Lowenthal Marcus said there had been a contract that the Bryn Mawr Film Institute breached.

“That’s the legal part of it,” said Lowenthal Marcus. “The other side of it is there was tremendous pressure of violent protests.”

“And they celebrated their victory (when BMFI canceled),” she said. “The relief we sought was extraordinary relief. It’s a very high standard. We were able to prove in court that the film festival would be irreparably harmed if the screening was canceled at the last minute when people had known about the festival for weeks, had purchased their tickets, had arranged their schedules, and frankly, it would have been a terrible blow to the Jewish community because the bad guys because they threatened violence, would have prevailed. However, the law still matters in America.”

The BMFI had issued a statement announcing the cancelation but did not respond to DVJournal’s request for further comment.

“Bryn Mawr Film Institute is not a political organization. We don’t endorse or oppose any causes. In past years, we have not regarded hosting a screening from the Israeli Film Festival as a political partnership or taking a stance on any issues. This was our feeling when we arranged the 2024 screening many months ago. However, as the situation in Israel and Gaza has developed, it has become clear that our showing this movie is being widely taken among individuals and institutions in our community as an endorsement of Israel’s recent and ongoing actions. This is not a statement we intended or wish to make. For this reason, BMFI is canceling the sole screening of the music documentary “The Child Within Me.”

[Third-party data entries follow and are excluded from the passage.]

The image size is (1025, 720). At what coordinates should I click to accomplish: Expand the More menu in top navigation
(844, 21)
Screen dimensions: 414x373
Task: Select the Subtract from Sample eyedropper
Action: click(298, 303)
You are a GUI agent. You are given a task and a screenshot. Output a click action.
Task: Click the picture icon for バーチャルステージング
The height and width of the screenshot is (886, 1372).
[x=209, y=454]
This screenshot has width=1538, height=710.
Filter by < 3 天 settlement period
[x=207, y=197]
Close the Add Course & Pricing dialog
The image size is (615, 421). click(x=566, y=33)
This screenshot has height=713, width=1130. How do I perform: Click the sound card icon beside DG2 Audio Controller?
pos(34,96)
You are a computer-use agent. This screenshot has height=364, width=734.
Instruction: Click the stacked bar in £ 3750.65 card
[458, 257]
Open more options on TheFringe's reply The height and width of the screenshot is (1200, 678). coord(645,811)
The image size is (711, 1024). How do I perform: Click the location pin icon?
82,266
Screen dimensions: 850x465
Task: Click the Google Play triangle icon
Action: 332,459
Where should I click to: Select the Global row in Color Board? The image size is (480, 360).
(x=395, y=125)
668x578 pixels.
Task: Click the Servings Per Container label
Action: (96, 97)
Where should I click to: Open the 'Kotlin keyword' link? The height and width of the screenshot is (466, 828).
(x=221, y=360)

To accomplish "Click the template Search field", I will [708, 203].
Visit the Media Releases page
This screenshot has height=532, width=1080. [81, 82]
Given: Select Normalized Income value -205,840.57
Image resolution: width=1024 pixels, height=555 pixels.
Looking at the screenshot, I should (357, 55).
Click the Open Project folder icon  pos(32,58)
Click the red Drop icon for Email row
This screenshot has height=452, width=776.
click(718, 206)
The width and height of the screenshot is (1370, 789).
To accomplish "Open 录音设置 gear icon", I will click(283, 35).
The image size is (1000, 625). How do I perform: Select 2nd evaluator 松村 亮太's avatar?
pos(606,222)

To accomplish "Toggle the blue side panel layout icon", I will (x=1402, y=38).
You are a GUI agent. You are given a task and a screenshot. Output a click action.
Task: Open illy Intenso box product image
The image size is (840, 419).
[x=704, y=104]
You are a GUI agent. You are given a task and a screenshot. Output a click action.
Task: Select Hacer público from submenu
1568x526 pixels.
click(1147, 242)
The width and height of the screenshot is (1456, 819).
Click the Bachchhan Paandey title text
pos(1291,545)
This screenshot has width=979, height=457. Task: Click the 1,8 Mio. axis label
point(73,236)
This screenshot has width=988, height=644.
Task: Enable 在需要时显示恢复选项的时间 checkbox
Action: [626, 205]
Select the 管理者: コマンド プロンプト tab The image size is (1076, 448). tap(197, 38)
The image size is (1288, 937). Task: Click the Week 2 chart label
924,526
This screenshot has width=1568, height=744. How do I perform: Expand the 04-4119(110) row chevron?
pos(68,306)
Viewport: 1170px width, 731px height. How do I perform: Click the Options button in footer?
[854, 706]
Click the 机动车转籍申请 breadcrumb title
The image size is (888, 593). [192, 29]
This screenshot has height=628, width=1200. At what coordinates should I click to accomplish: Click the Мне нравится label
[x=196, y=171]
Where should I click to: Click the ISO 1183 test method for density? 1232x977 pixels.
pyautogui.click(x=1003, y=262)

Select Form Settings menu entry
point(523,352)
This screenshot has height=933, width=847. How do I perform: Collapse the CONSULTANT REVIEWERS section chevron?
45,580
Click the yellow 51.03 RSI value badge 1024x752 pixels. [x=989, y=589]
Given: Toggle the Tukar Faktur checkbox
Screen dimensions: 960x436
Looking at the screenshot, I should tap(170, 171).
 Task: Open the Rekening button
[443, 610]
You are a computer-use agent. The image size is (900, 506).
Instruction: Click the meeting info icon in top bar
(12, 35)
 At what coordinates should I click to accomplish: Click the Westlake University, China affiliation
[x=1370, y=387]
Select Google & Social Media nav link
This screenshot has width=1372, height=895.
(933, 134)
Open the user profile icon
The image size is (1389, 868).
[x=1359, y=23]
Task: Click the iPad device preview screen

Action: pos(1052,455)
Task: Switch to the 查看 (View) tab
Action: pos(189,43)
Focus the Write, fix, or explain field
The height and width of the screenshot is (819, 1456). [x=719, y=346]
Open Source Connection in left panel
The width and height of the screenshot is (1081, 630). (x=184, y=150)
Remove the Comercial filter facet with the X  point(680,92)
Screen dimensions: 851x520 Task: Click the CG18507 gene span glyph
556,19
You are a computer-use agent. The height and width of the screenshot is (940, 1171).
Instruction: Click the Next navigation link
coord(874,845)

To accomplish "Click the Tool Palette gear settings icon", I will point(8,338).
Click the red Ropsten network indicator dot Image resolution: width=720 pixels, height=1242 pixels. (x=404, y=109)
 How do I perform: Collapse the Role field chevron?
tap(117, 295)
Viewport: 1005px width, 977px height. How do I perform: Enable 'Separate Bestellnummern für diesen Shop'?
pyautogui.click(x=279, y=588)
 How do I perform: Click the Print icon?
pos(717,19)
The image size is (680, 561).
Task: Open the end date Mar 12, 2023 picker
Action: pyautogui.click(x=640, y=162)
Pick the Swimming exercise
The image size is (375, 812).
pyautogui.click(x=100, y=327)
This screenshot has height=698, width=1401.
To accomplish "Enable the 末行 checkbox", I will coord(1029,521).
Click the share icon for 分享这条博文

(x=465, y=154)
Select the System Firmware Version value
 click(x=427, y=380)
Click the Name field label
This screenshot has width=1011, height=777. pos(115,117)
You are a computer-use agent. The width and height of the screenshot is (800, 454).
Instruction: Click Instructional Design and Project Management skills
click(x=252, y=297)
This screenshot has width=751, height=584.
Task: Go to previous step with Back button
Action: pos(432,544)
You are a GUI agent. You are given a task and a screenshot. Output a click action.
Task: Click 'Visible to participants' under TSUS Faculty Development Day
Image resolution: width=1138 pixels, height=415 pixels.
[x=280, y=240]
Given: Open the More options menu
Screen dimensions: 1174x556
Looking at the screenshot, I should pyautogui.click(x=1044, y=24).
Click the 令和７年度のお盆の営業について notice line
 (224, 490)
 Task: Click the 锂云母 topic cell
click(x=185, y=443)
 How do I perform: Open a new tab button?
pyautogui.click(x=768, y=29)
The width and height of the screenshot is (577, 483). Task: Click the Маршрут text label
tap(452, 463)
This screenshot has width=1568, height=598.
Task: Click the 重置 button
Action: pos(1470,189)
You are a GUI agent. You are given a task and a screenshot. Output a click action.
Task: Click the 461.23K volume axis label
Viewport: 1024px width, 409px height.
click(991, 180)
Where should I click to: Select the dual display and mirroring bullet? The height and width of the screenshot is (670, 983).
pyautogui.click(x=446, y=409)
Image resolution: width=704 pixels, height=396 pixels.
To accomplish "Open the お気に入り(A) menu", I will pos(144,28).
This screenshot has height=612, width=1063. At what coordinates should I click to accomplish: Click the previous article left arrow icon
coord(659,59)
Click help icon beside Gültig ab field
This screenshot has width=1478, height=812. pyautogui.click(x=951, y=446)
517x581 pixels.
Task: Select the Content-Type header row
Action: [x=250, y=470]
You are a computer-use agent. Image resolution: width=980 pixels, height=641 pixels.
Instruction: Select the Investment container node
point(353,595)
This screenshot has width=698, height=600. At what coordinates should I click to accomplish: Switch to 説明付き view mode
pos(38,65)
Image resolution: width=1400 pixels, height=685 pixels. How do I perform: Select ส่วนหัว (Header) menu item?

“BMFI is a safe place for civil and nuanced conversations about diverse stories. For the well-being and safety of all patrons, BMFI will not be a location for anger and violence. For those who wish to partake in an IFF screening, there are upcoming screenings at other venues.”

The court order overrode this decision.

Jason Holtzman, director of the Jewish Community Relations Council with the Jewish Federation of Greater Philadelphia, welcomed the court order.

“The court injunction was granted (so) the film is going to be screened tonight, which we’re really happy about,” he said.

But the cancelation of the Israeli film “is something that never should have happened,” said Holtzman. The film festival “should never have been forced to spend their time on this. But I am pleased they were successful, and the film will be shown tonight.”

Asked about the possibility of protestors, Holtzman said he has every confidence in the Lower Merion police to keep everyone safe.

But other events have been canceled due to fears of violence from pro-Palestinain protesters.

Mark Dubowitz, the CEO of the Foundation for Defense of Democracies, posted on social media Tuesday, “I got invited to participate in a debate on the Hamas-Israel war to take place in Washington. It just got canceled for security reasons. In other words, it’s not safe to debate this issue in the nation’s capital. That’s where we are in 2024.”

Other recent cancelations included a concert by Jewish singer Matisyahu in Chicago, which was canceled in March, a meeting of a Republican group with an Israeli official in Houston, and an expo about Israeli real estate was canceled in Brooklyn.